───── Material ─────
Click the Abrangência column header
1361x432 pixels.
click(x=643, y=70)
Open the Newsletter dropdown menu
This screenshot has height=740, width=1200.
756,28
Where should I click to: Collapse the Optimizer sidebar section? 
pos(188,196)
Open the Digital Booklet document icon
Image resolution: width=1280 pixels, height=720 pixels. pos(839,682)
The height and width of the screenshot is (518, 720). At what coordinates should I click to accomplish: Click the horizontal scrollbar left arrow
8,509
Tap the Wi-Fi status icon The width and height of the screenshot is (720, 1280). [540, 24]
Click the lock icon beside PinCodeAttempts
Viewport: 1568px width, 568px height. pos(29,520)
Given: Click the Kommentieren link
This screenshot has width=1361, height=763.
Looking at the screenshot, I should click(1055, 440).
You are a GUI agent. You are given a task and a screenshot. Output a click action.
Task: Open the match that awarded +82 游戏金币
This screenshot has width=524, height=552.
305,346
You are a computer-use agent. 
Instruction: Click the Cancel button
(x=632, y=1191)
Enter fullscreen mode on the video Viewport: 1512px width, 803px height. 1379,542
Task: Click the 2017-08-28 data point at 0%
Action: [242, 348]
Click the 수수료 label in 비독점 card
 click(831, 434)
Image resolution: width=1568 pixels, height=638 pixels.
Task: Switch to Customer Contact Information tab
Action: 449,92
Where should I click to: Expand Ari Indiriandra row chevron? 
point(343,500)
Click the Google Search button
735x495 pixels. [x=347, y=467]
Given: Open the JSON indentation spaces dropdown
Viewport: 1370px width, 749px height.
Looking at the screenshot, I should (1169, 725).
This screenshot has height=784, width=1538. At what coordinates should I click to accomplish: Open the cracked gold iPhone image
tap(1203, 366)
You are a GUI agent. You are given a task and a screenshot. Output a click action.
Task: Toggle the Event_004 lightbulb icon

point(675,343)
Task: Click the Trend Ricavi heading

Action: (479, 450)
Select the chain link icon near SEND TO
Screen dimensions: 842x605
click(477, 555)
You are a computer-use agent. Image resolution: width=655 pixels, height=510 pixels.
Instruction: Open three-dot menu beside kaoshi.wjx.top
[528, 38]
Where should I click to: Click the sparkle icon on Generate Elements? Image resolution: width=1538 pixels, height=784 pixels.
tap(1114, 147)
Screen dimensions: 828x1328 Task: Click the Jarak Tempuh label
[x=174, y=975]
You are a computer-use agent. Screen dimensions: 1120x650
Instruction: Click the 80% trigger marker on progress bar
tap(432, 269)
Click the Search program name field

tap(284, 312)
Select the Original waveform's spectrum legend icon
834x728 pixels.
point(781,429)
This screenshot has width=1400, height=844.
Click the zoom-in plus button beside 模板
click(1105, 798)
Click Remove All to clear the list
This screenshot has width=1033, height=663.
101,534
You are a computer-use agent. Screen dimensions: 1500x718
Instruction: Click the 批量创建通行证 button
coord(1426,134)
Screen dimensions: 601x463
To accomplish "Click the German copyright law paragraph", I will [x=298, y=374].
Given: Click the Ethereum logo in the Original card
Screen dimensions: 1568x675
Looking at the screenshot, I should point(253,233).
─────
Copy out every line of the listing above, word for word, with nothing changed.

Click the Abrangência column header
1361x432 pixels.
click(x=643, y=70)
Open the Newsletter dropdown menu
This screenshot has height=740, width=1200.
756,28
Where should I click to: Collapse the Optimizer sidebar section? 
pos(188,196)
Open the Digital Booklet document icon
Image resolution: width=1280 pixels, height=720 pixels. pos(839,682)
The height and width of the screenshot is (518, 720). At what coordinates should I click to accomplish: Click the horizontal scrollbar left arrow
8,509
Tap the Wi-Fi status icon The width and height of the screenshot is (720, 1280). [540, 24]
Click the lock icon beside PinCodeAttempts
Viewport: 1568px width, 568px height. pos(29,520)
Given: Click the Kommentieren link
This screenshot has width=1361, height=763.
Looking at the screenshot, I should click(1055, 440).
You are a GUI agent. You are given a task and a screenshot. Output a click action.
Task: Open the match that awarded +82 游戏金币
This screenshot has width=524, height=552.
305,346
You are a computer-use agent. 
Instruction: Click the Cancel button
(x=632, y=1191)
Enter fullscreen mode on the video Viewport: 1512px width, 803px height. 1379,542
Task: Click the 2017-08-28 data point at 0%
Action: [242, 348]
Click the 수수료 label in 비독점 card
 click(831, 434)
Image resolution: width=1568 pixels, height=638 pixels.
Task: Switch to Customer Contact Information tab
Action: 449,92
Where should I click to: Expand Ari Indiriandra row chevron? 
point(343,500)
Click the Google Search button
735x495 pixels. [x=347, y=467]
Given: Open the JSON indentation spaces dropdown
Viewport: 1370px width, 749px height.
Looking at the screenshot, I should (1169, 725).
This screenshot has height=784, width=1538. At what coordinates should I click to accomplish: Open the cracked gold iPhone image
tap(1203, 366)
You are a GUI agent. You are given a task and a screenshot. Output a click action.
Task: Toggle the Event_004 lightbulb icon

point(675,343)
Task: Click the Trend Ricavi heading

Action: (479, 450)
Select the chain link icon near SEND TO
Screen dimensions: 842x605
click(477, 555)
You are a computer-use agent. Image resolution: width=655 pixels, height=510 pixels.
Instruction: Open three-dot menu beside kaoshi.wjx.top
[528, 38]
Where should I click to: Click the sparkle icon on Generate Elements? Image resolution: width=1538 pixels, height=784 pixels.
tap(1114, 147)
Screen dimensions: 828x1328 Task: Click the Jarak Tempuh label
[x=174, y=975]
You are a computer-use agent. Screen dimensions: 1120x650
Instruction: Click the 80% trigger marker on progress bar
tap(432, 269)
Click the Search program name field

tap(284, 312)
Select the Original waveform's spectrum legend icon
834x728 pixels.
point(781,429)
This screenshot has width=1400, height=844.
Click the zoom-in plus button beside 模板
click(1105, 798)
Click Remove All to clear the list
This screenshot has width=1033, height=663.
101,534
You are a computer-use agent. Screen dimensions: 1500x718
Instruction: Click the 批量创建通行证 button
coord(1426,134)
Screen dimensions: 601x463
To accomplish "Click the German copyright law paragraph", I will [x=298, y=374].
Given: Click the Ethereum logo in the Original card
Screen dimensions: 1568x675
Looking at the screenshot, I should point(253,233).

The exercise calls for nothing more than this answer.